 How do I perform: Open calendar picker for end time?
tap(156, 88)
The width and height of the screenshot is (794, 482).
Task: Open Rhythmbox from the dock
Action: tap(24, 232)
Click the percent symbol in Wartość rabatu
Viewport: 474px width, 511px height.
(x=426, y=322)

--------------------

> **GOAL**
Convert every line of the items above into a JSON list of strings, one string per line, leaving out blank lines.

> **ANSWER TO THIS TASK**
[
  " How do I perform: Open calendar picker for end time?",
  "tap(156, 88)",
  "The width and height of the screenshot is (794, 482).",
  "Task: Open Rhythmbox from the dock",
  "Action: tap(24, 232)",
  "Click the percent symbol in Wartość rabatu",
  "Viewport: 474px width, 511px height.",
  "(x=426, y=322)"
]